=== Begin Enclosure ===

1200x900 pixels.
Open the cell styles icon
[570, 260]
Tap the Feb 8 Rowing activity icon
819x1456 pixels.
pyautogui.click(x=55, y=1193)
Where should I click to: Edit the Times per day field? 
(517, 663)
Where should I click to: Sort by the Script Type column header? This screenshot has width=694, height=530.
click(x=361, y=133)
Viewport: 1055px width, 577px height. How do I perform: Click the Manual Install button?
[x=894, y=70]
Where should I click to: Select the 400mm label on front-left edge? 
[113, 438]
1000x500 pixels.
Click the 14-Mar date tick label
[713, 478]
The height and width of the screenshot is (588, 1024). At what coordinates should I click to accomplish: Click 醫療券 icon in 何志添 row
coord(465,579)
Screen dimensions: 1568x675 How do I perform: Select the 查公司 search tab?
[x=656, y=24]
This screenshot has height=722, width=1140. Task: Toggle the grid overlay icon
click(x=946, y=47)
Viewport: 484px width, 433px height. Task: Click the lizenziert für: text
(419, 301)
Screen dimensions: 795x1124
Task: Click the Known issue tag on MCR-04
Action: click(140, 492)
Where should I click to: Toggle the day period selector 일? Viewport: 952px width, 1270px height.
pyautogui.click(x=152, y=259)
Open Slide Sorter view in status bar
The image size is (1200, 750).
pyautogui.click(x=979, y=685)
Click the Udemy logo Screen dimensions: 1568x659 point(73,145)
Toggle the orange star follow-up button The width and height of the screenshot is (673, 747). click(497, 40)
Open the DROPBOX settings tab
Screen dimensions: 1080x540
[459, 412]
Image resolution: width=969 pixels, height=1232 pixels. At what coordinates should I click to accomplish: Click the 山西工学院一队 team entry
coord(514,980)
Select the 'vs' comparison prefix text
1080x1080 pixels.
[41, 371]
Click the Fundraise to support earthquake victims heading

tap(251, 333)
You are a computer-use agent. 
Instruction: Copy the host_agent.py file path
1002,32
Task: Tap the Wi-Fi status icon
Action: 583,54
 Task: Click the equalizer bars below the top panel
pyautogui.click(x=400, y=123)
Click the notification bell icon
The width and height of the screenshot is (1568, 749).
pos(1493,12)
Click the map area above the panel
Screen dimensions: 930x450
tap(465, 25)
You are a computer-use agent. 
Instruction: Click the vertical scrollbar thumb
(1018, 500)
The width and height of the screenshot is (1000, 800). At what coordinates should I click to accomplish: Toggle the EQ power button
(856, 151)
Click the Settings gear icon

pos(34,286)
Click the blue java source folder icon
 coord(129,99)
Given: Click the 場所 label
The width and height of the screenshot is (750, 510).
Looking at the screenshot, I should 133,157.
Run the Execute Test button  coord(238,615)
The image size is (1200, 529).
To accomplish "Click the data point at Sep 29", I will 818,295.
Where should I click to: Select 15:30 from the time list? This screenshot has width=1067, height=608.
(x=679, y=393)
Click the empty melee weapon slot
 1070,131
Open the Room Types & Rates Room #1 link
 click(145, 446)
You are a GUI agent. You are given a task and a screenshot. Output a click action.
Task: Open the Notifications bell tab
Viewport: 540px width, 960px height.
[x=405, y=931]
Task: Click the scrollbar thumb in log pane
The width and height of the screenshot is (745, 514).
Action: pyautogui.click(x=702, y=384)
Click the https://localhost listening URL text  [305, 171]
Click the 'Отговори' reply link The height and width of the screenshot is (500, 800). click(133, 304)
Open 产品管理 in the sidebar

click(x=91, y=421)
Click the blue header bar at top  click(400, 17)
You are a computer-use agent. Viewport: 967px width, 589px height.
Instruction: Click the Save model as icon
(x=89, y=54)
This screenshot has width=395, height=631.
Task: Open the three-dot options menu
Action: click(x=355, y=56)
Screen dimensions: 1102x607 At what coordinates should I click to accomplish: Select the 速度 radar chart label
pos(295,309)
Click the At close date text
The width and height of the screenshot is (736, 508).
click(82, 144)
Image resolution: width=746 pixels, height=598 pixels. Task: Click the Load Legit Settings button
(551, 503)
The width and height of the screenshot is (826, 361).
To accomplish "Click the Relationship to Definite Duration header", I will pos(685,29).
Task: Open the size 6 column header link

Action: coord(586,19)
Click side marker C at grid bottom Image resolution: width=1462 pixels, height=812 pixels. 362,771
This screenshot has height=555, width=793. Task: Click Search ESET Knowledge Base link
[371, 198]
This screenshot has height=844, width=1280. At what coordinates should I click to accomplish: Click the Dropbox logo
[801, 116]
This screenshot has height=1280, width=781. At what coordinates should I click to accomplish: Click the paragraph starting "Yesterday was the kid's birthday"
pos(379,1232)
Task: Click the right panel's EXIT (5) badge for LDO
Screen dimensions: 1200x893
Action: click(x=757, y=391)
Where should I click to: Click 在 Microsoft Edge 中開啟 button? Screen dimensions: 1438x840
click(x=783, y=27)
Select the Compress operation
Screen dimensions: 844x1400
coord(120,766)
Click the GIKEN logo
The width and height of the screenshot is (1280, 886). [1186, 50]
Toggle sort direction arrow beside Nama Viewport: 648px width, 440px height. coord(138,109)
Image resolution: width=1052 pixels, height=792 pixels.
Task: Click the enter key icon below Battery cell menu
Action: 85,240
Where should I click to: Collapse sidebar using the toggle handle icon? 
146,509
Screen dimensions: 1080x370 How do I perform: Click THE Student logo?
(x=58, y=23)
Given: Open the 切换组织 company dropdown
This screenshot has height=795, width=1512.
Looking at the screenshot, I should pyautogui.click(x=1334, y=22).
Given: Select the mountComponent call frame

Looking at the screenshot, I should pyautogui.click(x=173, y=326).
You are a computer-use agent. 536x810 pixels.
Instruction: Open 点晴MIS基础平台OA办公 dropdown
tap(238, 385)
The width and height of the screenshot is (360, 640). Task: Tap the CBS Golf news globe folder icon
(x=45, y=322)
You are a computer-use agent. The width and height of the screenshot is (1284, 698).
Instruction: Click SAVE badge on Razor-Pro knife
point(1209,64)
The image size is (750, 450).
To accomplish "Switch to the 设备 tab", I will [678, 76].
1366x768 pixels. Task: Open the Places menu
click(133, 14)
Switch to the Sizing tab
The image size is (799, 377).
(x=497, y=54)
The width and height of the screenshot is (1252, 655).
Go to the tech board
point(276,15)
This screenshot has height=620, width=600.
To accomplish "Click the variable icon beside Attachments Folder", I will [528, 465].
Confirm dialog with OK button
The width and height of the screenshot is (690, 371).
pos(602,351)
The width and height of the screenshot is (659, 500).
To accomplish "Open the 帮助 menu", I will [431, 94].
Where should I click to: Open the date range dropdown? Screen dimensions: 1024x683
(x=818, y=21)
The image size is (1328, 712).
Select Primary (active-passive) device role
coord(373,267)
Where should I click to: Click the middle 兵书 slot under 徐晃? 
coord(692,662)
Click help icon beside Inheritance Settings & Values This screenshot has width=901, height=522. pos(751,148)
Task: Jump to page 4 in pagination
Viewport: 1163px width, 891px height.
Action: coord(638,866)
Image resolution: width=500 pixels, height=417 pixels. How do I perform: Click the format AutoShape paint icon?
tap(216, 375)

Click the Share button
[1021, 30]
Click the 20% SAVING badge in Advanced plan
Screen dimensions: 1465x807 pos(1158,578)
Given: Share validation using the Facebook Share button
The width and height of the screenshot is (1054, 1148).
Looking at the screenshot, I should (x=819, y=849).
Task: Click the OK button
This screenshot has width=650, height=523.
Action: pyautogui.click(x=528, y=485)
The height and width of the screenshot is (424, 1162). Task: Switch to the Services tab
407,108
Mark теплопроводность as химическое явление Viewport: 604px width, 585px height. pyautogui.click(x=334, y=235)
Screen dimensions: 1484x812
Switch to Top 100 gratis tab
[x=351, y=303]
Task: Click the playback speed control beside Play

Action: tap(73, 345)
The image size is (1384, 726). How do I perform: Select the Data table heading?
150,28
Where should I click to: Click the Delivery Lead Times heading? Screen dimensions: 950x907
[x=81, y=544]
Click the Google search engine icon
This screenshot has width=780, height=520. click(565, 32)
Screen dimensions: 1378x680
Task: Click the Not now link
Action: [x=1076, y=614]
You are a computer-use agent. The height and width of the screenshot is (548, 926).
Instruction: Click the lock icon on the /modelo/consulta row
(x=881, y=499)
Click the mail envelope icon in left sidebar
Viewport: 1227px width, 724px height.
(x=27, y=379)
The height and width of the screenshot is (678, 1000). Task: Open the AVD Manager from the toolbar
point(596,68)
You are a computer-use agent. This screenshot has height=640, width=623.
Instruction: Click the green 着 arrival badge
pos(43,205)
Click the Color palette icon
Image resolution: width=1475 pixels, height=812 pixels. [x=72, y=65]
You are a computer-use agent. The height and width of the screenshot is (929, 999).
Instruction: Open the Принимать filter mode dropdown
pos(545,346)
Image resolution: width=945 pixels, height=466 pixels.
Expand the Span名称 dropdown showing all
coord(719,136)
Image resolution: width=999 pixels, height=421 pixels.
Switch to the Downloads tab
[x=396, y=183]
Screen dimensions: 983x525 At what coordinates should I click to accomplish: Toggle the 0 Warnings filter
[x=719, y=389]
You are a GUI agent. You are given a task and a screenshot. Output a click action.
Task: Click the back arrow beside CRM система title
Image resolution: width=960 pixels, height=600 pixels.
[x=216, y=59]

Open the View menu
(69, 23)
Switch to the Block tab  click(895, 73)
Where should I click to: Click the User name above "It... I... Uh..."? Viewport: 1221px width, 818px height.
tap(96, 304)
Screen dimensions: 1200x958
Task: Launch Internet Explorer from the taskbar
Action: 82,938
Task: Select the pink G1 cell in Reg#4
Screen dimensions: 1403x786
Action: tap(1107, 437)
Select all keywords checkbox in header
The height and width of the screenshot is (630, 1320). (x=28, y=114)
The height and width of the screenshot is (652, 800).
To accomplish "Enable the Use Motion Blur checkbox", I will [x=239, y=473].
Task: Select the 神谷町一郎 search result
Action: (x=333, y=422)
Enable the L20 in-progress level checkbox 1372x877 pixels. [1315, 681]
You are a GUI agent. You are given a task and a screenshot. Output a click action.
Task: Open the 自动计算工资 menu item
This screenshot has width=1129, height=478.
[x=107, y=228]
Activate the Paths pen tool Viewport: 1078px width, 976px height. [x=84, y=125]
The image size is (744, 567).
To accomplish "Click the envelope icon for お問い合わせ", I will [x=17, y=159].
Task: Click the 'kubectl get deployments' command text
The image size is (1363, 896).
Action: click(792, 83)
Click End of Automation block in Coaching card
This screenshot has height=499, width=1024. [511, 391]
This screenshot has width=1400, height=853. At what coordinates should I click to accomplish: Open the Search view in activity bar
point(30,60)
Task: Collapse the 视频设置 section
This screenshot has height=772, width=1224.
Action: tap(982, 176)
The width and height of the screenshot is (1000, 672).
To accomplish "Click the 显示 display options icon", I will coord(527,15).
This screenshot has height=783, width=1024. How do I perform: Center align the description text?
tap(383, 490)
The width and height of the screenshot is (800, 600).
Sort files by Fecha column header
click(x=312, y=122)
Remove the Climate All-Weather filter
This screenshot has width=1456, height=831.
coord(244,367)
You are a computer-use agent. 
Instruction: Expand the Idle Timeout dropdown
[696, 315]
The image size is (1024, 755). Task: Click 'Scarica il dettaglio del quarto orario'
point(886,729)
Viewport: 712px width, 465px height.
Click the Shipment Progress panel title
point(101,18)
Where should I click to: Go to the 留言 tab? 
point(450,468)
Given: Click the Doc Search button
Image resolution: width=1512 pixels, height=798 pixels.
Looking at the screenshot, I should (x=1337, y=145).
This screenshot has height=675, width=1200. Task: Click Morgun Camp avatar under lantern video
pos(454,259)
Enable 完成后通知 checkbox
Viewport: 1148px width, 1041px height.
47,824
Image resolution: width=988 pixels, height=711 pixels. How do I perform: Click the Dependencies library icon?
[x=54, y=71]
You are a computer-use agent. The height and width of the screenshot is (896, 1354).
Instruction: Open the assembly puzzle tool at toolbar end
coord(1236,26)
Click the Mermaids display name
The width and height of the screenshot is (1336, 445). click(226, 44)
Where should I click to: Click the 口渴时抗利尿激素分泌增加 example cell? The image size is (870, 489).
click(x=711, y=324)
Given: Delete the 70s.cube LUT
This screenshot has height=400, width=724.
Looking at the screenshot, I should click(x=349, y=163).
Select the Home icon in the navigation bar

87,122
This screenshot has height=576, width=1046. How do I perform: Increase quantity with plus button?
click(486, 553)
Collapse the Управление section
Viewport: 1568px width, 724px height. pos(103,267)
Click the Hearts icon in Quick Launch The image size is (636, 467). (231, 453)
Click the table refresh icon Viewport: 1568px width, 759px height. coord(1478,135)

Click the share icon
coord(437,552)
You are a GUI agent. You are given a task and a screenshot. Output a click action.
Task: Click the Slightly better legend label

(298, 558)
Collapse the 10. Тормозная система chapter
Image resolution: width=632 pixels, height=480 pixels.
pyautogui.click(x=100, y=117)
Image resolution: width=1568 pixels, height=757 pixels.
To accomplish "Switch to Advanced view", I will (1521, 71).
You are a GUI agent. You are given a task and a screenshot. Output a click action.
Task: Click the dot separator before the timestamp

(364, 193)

=== End Enclosure ===

- [WHAT TO DO]: From the records above, quote only the lines running from the line with "This screenshot has height=844, width=1280." to the line with "Select the Compress operation", both lines included.

- [EXERCISE RESULT]:
This screenshot has height=844, width=1280. At what coordinates should I click to accomplish: Click the Dropbox logo
[801, 116]
This screenshot has height=1280, width=781. At what coordinates should I click to accomplish: Click the paragraph starting "Yesterday was the kid's birthday"
pos(379,1232)
Task: Click the right panel's EXIT (5) badge for LDO
Screen dimensions: 1200x893
Action: click(x=757, y=391)
Where should I click to: Click 在 Microsoft Edge 中開啟 button? Screen dimensions: 1438x840
click(x=783, y=27)
Select the Compress operation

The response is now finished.